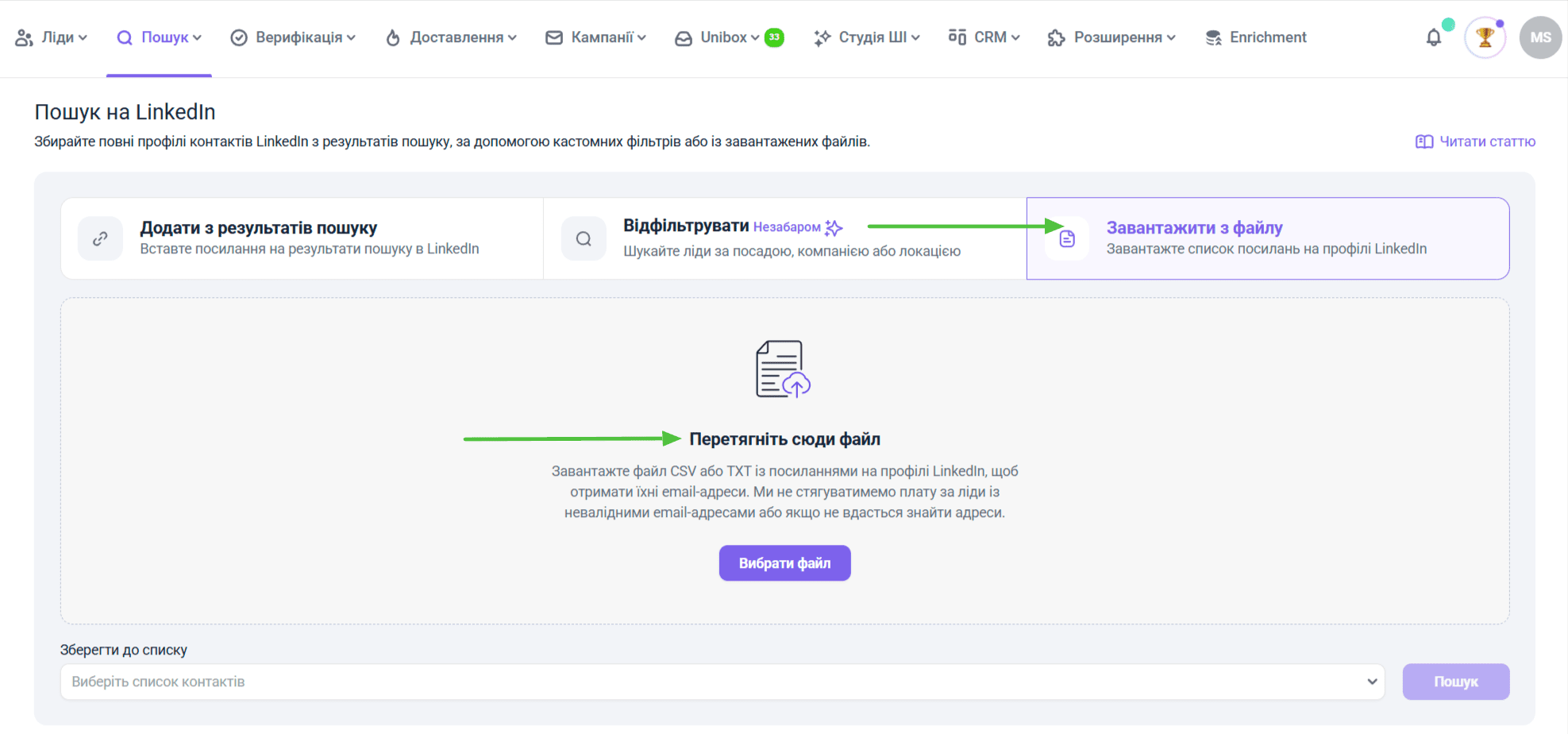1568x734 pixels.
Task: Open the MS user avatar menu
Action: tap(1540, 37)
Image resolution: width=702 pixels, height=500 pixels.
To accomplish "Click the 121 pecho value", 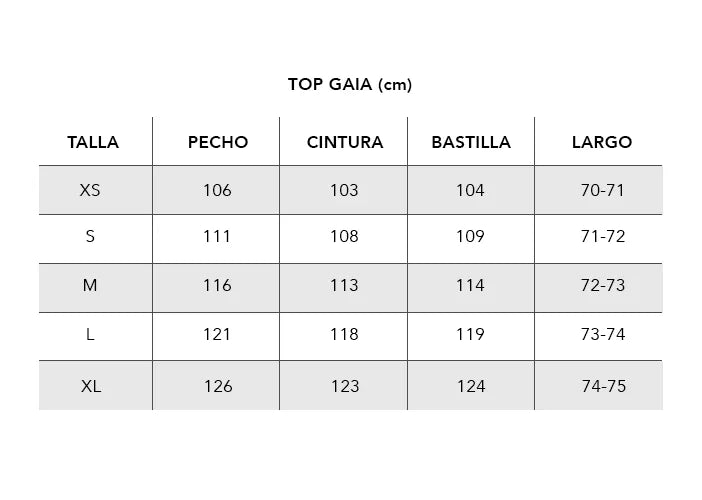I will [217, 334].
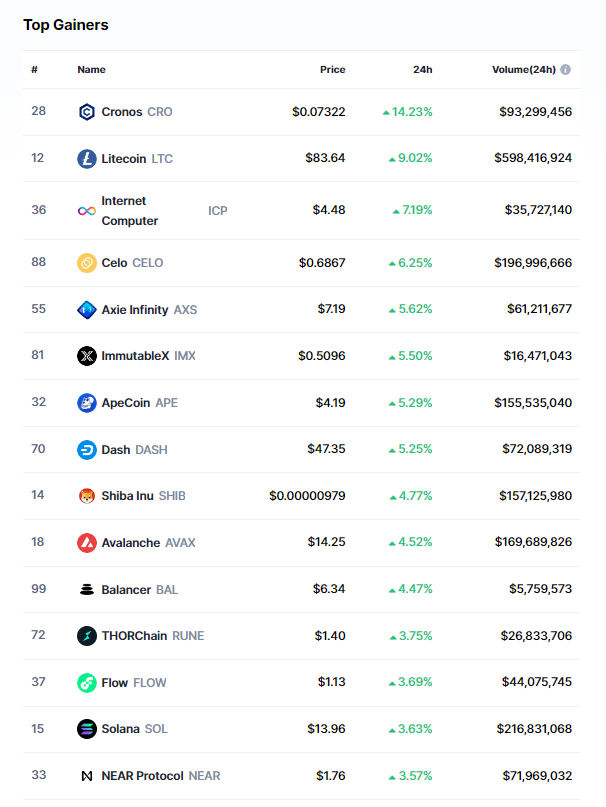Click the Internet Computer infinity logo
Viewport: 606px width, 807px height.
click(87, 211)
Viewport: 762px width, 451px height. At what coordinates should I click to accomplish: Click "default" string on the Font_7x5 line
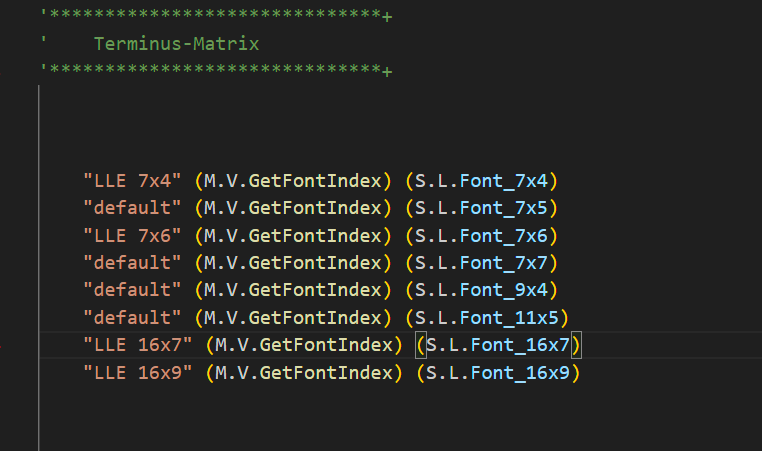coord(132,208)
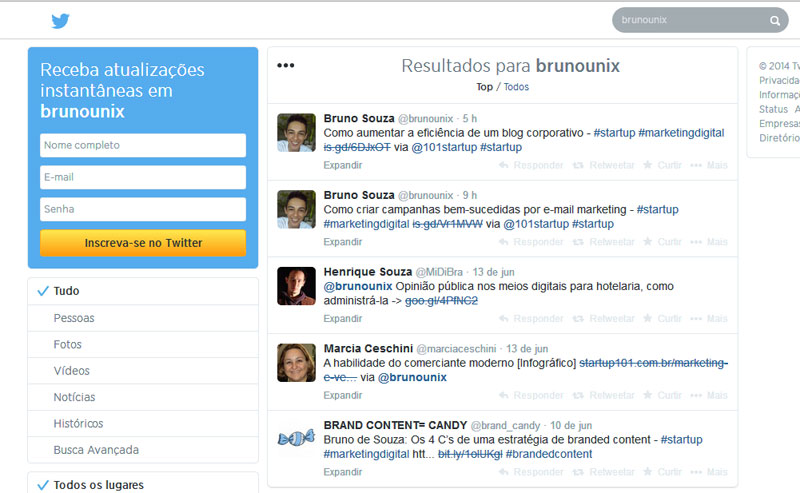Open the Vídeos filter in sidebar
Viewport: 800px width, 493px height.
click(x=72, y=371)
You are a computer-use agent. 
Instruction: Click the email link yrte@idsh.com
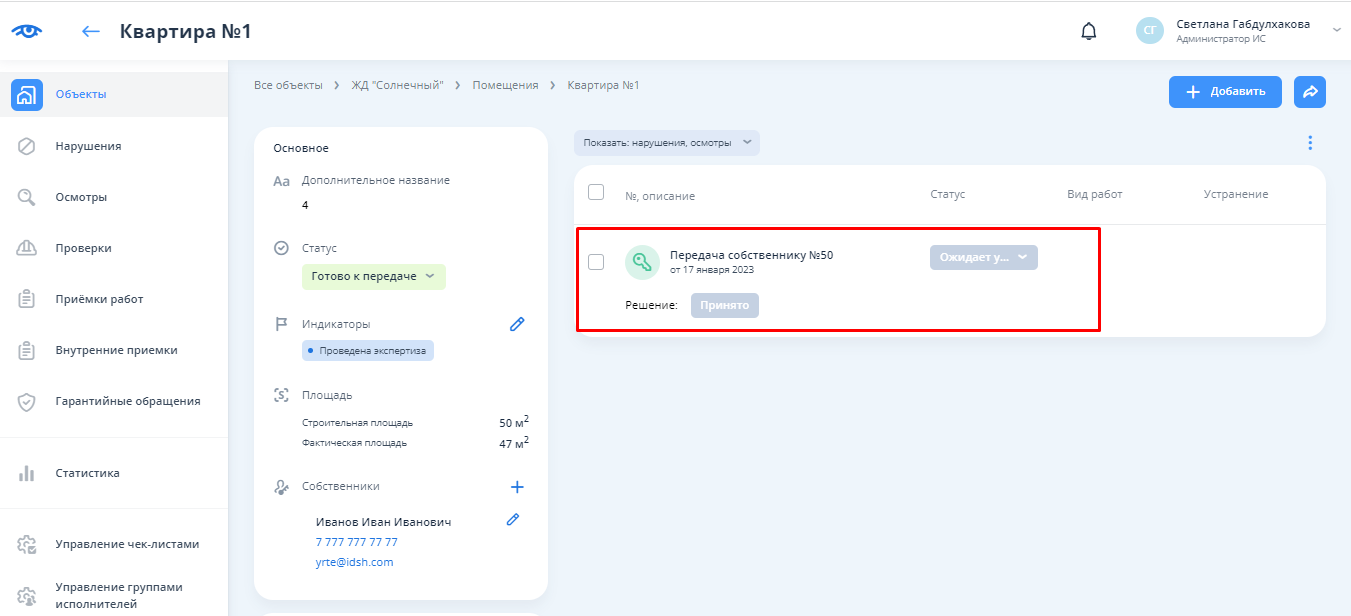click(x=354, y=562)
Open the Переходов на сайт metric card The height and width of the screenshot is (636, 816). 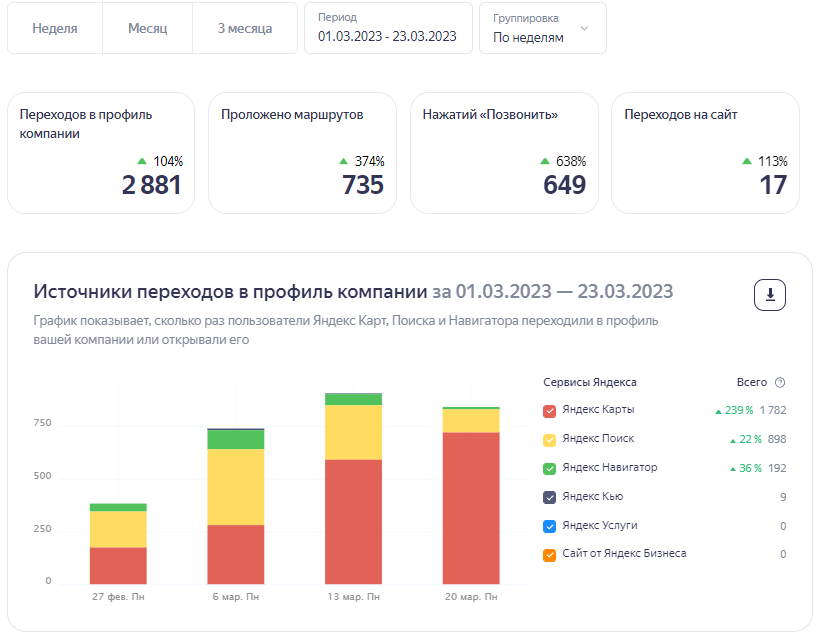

┄┄┄┄┄┄┄┄┄┄

| Exercise directions |
Pictures are to be left out; the answer must otherwise be exactly the lines from the one with "You are a computer-use agent." through the final line of the entries above, both included.

| Response area |
You are a computer-use agent. 
Instruction: Click the email link yrte@idsh.com
click(x=354, y=562)
Open the Переходов на сайт metric card The height and width of the screenshot is (636, 816). 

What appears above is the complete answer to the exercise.